(Beginning of Data extract)
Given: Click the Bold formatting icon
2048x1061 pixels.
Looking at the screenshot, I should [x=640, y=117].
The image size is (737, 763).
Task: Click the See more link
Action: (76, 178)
(End of Data extract)
In your answer, repeat each of the records exactly.

Given: Click the Bold formatting icon
2048x1061 pixels.
Looking at the screenshot, I should [x=640, y=117].
The image size is (737, 763).
Task: Click the See more link
Action: (76, 178)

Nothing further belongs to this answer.